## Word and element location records
▬▬▬
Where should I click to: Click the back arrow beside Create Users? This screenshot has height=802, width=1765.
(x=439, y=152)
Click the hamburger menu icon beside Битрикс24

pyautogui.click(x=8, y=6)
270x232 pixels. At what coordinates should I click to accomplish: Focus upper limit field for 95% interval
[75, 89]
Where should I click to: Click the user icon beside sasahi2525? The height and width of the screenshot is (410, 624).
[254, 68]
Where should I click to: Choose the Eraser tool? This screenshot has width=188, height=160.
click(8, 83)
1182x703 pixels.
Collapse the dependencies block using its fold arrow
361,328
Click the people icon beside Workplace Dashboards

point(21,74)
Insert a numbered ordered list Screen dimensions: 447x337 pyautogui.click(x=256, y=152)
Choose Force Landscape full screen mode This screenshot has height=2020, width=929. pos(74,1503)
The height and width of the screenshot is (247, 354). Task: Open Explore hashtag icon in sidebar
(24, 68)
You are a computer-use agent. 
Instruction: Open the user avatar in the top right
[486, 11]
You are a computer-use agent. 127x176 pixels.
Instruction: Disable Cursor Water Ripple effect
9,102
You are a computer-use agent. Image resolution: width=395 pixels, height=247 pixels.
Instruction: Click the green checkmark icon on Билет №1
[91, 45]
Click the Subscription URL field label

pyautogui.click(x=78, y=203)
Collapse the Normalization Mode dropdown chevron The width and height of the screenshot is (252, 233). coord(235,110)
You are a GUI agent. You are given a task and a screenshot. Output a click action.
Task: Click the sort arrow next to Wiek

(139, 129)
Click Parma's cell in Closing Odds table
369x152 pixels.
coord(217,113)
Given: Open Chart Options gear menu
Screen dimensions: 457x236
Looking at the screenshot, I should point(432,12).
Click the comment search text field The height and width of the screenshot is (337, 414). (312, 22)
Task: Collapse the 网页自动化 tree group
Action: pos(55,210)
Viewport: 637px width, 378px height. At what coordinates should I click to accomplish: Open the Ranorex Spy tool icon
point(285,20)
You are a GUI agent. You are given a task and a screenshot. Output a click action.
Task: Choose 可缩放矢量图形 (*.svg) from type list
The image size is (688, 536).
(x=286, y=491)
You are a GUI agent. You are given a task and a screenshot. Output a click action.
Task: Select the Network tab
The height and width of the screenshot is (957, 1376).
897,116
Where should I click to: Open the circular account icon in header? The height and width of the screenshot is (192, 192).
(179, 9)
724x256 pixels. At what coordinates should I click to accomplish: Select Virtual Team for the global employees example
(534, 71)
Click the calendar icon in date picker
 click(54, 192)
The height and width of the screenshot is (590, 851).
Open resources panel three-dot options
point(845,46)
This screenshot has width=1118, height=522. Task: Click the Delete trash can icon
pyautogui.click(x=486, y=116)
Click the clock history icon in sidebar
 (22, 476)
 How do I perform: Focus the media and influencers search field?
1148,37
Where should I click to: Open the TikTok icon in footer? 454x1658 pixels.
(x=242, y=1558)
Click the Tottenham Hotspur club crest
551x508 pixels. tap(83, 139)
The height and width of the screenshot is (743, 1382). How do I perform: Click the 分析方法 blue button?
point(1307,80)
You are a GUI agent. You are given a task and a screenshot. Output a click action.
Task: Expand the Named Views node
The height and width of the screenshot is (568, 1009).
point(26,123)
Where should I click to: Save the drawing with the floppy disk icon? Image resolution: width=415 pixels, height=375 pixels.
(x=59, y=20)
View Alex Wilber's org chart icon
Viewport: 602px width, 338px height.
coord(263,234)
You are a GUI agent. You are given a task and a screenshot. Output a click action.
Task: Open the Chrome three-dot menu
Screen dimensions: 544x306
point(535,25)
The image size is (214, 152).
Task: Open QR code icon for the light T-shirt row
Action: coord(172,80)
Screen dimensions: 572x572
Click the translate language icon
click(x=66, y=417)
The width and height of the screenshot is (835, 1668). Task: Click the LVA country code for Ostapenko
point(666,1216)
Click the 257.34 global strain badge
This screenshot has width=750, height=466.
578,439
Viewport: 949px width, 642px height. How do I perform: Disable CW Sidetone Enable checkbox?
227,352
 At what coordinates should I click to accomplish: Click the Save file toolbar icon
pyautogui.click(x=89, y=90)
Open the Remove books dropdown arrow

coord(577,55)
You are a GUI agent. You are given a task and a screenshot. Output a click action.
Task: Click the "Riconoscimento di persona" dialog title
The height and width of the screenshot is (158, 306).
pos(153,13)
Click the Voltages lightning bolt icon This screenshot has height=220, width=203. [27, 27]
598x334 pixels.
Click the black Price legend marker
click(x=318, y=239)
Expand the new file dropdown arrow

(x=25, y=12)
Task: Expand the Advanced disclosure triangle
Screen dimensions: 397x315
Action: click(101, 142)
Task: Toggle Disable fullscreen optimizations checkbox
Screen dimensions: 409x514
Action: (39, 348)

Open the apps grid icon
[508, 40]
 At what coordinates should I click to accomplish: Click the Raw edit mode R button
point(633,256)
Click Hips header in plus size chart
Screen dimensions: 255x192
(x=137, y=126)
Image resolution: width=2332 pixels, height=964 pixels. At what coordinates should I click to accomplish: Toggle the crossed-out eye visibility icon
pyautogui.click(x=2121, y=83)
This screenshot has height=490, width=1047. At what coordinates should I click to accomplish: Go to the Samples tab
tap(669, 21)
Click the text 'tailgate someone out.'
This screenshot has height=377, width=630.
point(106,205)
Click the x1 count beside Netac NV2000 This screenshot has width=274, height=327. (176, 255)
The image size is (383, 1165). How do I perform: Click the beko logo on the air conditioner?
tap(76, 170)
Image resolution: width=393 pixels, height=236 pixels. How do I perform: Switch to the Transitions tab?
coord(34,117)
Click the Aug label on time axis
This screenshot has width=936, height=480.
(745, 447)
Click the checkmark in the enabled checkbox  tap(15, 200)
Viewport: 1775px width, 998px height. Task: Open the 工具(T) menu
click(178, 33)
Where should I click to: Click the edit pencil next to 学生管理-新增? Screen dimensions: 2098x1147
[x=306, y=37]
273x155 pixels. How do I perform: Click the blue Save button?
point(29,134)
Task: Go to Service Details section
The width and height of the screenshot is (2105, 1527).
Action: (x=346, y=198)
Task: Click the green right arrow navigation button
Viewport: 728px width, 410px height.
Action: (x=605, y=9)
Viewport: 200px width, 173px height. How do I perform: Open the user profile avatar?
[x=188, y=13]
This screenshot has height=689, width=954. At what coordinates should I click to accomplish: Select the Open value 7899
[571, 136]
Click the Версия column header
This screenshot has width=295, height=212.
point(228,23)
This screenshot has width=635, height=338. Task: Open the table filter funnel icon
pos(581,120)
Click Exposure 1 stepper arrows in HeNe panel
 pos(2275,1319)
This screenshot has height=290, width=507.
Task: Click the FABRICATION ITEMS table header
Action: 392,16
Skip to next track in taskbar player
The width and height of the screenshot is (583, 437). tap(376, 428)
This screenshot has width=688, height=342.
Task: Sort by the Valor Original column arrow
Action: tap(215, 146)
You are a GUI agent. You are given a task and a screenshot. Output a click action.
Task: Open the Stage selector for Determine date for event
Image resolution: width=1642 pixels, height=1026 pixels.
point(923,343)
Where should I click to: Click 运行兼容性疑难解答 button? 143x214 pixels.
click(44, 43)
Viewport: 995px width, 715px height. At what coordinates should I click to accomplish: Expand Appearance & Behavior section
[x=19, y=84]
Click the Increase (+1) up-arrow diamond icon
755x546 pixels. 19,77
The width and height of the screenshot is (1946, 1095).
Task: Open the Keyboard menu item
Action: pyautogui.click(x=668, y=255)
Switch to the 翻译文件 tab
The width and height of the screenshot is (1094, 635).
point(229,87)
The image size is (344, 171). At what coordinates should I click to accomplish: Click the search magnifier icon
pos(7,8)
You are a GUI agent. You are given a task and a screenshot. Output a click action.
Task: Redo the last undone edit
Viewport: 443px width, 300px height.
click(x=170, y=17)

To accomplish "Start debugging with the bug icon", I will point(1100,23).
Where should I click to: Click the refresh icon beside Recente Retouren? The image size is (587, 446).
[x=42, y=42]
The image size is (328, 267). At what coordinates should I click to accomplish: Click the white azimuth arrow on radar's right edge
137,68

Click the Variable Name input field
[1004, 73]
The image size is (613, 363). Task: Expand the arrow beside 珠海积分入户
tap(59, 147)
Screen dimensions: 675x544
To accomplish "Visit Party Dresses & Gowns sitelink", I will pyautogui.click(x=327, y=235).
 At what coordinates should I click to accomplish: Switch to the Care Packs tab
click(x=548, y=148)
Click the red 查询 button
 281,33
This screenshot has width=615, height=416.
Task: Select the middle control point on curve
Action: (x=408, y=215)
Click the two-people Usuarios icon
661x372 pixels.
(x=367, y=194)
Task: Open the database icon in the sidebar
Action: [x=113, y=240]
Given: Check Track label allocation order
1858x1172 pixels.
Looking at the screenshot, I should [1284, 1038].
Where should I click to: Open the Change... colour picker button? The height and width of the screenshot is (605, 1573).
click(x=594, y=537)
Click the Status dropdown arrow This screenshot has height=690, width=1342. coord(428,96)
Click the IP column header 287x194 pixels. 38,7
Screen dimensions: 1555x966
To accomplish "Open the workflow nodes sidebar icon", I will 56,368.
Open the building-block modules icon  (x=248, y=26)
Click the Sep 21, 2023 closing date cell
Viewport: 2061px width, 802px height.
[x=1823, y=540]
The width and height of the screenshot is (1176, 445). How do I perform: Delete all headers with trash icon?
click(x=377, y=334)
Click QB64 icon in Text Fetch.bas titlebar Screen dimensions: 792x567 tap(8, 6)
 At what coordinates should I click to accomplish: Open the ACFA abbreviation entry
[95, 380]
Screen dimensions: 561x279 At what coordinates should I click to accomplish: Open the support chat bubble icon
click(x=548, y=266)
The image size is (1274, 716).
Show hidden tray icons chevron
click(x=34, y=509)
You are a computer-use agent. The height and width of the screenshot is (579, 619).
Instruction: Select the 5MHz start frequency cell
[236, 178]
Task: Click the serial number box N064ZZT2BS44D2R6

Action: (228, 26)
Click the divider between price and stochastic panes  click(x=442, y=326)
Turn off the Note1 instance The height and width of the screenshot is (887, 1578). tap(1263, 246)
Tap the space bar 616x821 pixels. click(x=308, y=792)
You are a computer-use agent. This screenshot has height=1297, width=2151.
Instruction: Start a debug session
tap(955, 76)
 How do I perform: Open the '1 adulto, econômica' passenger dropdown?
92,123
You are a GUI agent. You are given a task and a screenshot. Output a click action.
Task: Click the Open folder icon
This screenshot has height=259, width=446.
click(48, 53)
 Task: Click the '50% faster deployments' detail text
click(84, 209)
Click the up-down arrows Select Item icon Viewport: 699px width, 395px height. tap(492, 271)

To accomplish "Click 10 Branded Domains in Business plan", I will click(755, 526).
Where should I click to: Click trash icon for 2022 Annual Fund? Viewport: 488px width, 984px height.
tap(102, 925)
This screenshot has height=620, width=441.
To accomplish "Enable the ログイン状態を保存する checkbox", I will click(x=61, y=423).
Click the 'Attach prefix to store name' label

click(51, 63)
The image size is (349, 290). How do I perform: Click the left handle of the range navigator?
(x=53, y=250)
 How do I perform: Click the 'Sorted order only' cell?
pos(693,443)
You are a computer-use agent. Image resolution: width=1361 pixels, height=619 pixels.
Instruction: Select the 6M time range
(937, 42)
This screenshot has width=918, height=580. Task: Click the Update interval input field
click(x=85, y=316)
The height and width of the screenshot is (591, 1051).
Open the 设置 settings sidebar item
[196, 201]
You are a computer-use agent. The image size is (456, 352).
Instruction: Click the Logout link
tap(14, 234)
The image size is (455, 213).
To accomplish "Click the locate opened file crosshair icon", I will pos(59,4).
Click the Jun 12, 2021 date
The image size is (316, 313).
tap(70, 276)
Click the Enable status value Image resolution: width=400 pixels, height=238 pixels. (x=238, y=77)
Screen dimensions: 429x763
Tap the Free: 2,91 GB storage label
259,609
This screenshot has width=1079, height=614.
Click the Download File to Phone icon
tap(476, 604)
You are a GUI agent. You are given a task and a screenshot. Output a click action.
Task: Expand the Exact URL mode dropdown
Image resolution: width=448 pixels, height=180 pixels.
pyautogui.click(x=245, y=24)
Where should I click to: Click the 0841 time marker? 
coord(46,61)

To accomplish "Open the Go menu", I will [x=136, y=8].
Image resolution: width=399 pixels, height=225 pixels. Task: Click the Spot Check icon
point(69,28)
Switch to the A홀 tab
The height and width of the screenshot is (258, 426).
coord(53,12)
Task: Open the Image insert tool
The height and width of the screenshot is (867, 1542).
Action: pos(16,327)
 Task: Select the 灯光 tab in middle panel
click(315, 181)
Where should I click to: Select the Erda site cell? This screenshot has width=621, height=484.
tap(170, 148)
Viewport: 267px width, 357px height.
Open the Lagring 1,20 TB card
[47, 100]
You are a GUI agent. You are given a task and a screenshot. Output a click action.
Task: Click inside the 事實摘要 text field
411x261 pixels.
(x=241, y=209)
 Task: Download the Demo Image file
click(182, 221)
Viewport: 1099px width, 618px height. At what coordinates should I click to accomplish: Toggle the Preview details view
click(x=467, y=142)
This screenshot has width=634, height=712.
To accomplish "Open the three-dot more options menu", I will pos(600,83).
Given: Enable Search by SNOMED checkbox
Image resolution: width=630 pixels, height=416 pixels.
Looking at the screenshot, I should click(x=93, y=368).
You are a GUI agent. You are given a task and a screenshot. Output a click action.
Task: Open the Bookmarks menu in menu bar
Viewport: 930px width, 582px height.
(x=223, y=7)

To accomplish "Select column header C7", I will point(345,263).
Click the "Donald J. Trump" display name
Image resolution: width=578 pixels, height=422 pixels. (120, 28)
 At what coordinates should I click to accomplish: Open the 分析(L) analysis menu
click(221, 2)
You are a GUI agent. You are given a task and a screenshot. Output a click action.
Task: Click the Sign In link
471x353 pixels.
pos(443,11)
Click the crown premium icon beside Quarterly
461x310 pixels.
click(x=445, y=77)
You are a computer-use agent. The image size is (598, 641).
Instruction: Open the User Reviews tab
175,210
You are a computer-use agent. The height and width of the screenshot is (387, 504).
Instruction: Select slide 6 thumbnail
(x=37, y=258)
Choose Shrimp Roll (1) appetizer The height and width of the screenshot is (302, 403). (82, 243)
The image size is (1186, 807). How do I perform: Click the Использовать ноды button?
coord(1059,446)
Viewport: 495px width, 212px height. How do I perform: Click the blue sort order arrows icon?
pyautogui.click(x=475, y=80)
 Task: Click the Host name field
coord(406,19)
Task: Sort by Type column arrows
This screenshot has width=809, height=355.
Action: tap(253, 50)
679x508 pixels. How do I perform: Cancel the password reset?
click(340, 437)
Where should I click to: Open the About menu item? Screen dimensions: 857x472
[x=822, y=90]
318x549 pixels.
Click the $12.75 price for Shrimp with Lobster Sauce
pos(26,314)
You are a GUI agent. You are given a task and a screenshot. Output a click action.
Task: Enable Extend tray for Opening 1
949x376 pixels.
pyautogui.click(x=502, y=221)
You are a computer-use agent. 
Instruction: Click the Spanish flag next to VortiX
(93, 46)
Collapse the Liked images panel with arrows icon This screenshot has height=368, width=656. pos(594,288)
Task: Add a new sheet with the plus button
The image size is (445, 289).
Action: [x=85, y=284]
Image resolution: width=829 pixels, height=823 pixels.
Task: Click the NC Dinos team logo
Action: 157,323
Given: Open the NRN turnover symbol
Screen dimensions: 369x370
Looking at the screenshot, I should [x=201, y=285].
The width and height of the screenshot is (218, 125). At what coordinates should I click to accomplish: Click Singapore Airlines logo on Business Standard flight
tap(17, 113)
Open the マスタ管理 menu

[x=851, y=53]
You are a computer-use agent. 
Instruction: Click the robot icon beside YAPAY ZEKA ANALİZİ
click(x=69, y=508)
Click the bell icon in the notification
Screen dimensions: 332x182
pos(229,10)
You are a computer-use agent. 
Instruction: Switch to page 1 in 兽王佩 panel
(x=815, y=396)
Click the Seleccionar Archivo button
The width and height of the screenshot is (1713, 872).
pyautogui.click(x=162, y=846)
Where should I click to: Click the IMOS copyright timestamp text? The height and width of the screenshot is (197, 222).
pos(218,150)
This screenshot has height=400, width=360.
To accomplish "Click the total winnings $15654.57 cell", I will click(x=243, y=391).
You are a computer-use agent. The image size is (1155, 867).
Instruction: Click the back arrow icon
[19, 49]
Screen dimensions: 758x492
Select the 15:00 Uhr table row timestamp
▬▬▬
## Task objective
Render the lines from the line with "Screen dimensions: 675x544" to the line with "click(x=548, y=148)" as a Markdown table with the columns "Row" and "Line". Number each line in order and omit any blank lines.

## Complete response
| Row | Line |
|---|---|
| 1 | Screen dimensions: 675x544 |
| 2 | To accomplish "Visit Party Dresses & Gowns sitelink", I will pyautogui.click(x=327, y=235). |
| 3 |  At what coordinates should I click to accomplish: Switch to the Care Packs tab |
| 4 | click(x=548, y=148) |